--- Information supplied ---
= = = =
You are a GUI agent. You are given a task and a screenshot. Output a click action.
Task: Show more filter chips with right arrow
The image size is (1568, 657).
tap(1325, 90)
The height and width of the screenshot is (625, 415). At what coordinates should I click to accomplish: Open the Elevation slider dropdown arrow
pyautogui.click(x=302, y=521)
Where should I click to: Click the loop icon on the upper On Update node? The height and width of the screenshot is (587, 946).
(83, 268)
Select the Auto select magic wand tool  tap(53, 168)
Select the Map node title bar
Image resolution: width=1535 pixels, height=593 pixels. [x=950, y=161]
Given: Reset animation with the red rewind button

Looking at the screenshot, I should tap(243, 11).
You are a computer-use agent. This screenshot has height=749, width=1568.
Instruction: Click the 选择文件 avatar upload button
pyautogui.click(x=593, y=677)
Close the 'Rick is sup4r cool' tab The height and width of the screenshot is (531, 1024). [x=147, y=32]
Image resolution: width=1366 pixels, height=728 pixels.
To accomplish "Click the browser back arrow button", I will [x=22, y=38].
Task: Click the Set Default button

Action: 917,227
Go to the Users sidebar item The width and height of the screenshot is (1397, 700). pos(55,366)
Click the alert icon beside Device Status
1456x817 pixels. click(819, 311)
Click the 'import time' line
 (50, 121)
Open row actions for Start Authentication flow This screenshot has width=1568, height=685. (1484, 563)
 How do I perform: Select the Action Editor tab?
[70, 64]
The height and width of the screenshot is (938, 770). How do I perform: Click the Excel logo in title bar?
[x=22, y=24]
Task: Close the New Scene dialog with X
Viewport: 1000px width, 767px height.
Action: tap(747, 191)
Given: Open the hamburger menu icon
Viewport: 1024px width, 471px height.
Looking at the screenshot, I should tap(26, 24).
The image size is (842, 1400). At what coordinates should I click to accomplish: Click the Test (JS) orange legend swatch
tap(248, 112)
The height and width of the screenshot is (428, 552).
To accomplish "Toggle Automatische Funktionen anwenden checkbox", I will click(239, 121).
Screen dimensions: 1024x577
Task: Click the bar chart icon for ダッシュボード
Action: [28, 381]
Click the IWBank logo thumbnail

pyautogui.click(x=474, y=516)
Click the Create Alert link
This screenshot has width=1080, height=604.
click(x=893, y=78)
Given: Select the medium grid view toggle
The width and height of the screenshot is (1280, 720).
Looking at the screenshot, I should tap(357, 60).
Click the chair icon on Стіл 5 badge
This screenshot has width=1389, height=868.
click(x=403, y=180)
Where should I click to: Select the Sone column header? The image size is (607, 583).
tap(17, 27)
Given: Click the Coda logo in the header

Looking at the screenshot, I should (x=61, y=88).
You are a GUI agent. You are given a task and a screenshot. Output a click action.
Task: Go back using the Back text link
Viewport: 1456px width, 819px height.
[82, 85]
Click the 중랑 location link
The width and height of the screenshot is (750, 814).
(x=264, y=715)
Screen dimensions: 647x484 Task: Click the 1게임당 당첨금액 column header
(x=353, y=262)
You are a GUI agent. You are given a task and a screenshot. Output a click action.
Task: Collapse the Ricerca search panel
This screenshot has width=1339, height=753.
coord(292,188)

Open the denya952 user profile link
= = = =
--- What is expected ---
Reproduce all of the data above verbatim, line for line.

--- The completed task ---
You are a GUI agent. You are given a task and a screenshot. Output a click action.
Task: Show more filter chips with right arrow
The image size is (1568, 657).
tap(1325, 90)
The height and width of the screenshot is (625, 415). At what coordinates should I click to accomplish: Open the Elevation slider dropdown arrow
pyautogui.click(x=302, y=521)
Where should I click to: Click the loop icon on the upper On Update node? The height and width of the screenshot is (587, 946).
(83, 268)
Select the Auto select magic wand tool  tap(53, 168)
Select the Map node title bar
Image resolution: width=1535 pixels, height=593 pixels. [x=950, y=161]
Given: Reset animation with the red rewind button

Looking at the screenshot, I should tap(243, 11).
You are a computer-use agent. This screenshot has height=749, width=1568.
Instruction: Click the 选择文件 avatar upload button
pyautogui.click(x=593, y=677)
Close the 'Rick is sup4r cool' tab The height and width of the screenshot is (531, 1024). [x=147, y=32]
Image resolution: width=1366 pixels, height=728 pixels.
To accomplish "Click the browser back arrow button", I will [x=22, y=38].
Task: Click the Set Default button

Action: 917,227
Go to the Users sidebar item The width and height of the screenshot is (1397, 700). pos(55,366)
Click the alert icon beside Device Status
1456x817 pixels. click(819, 311)
Click the 'import time' line
 (50, 121)
Open row actions for Start Authentication flow This screenshot has width=1568, height=685. (1484, 563)
 How do I perform: Select the Action Editor tab?
[70, 64]
The height and width of the screenshot is (938, 770). How do I perform: Click the Excel logo in title bar?
[x=22, y=24]
Task: Close the New Scene dialog with X
Viewport: 1000px width, 767px height.
Action: tap(747, 191)
Given: Open the hamburger menu icon
Viewport: 1024px width, 471px height.
Looking at the screenshot, I should tap(26, 24).
The image size is (842, 1400). At what coordinates should I click to accomplish: Click the Test (JS) orange legend swatch
tap(248, 112)
The height and width of the screenshot is (428, 552).
To accomplish "Toggle Automatische Funktionen anwenden checkbox", I will click(239, 121).
Screen dimensions: 1024x577
Task: Click the bar chart icon for ダッシュボード
Action: [28, 381]
Click the IWBank logo thumbnail

pyautogui.click(x=474, y=516)
Click the Create Alert link
This screenshot has width=1080, height=604.
click(x=893, y=78)
Given: Select the medium grid view toggle
The width and height of the screenshot is (1280, 720).
Looking at the screenshot, I should tap(357, 60).
Click the chair icon on Стіл 5 badge
This screenshot has width=1389, height=868.
click(x=403, y=180)
Where should I click to: Select the Sone column header? The image size is (607, 583).
tap(17, 27)
Given: Click the Coda logo in the header

Looking at the screenshot, I should (x=61, y=88).
You are a GUI agent. You are given a task and a screenshot. Output a click action.
Task: Go back using the Back text link
Viewport: 1456px width, 819px height.
[82, 85]
Click the 중랑 location link
The width and height of the screenshot is (750, 814).
(x=264, y=715)
Screen dimensions: 647x484 Task: Click the 1게임당 당첨금액 column header
(x=353, y=262)
You are a GUI agent. You are given a task and a screenshot. Output a click action.
Task: Collapse the Ricerca search panel
This screenshot has width=1339, height=753.
coord(292,188)

Open the denya952 user profile link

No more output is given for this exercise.